Reinhard Mucha – Frankfurter Block at Sprueth Magers

Museums today are like railway stations: both are transitional places of placelessness.

Frankfurter Block represents Reinard Mucha‘s artistic attempt to analyze the insanity of capitalistic forces within the art field through an idea of permanent transition. With subtle criticism and bitter irony, the German artist shows how consumerism and marketing enter into an alliance as the art works enter the museum. The mesmerising quietness often experienced by the public within the exhibition spaces is just an appearance which hides that a new upcoming exhibition has already been planned. Caught in the demand-driven economic dynamic, art lost its magic aura and became a product of fast-consumption connected to certain social and cultural status.
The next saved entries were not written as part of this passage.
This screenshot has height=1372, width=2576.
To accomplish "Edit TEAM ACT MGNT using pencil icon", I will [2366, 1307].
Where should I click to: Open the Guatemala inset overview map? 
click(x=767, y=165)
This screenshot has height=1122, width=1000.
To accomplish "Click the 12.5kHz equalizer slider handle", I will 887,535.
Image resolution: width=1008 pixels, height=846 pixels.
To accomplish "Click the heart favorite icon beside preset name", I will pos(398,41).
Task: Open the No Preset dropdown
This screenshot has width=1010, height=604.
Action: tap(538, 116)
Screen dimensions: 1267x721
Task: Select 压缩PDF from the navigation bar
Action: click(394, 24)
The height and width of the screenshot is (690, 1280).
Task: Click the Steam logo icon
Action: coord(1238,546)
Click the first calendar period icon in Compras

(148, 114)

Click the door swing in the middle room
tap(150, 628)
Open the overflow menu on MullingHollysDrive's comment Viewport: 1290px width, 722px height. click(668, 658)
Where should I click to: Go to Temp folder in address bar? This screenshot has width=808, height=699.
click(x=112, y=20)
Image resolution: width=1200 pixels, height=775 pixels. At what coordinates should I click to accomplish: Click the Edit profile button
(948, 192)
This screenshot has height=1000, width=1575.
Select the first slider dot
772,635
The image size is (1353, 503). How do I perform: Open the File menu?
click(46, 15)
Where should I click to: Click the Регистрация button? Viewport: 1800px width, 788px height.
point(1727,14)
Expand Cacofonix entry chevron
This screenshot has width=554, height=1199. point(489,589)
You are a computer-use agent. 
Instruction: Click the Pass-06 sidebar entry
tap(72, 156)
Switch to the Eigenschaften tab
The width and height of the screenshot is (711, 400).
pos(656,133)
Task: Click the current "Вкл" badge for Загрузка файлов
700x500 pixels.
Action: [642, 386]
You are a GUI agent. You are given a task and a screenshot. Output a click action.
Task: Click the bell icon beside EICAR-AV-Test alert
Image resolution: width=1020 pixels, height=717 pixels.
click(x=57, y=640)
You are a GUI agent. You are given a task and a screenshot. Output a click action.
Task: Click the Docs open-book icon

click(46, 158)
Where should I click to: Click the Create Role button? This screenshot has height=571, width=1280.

By exploring transportation metaphors, Frankfurter Block also questions the traditional meaning assigned to the “work of art” and brings it to an open definition. The Block is made of an ensemble of eleven works previously showcased at Galerie Grässlin, Frankfurt in 2012. For the Berlin show, Mucha recreated the scale and proportions of the main room of Galerie Grässlin, building a gallery within the main space of Sprüth Magers. The artist added interior details, such as a carpeted floor and linen-clad walls, referring to Joseph Beuys’s art. The patience and precision employed in sculptures / installations such as Untitled, made of several vitrines filled with promotional materials from a massive coupon campaign which he had instigated himself, showcase important features of Reinhard Mucha‘s barely obsessive artistic approach. As part of the Frankfurter Block, Capriccio – How the dead hare consorts with the pictures (2012), pays another homage to Joseph Beuys’s The Pack (1969), except that here the sledges are replaced with the upturned trolleys used in museums to move art works upon which Mucha placed felt blankets from the art transportation company Hasenkamp. Although everything plays on the idea of movement, the artist manages to compress the temporal element to a point of perfect stillness which impedes the normal flow of time.  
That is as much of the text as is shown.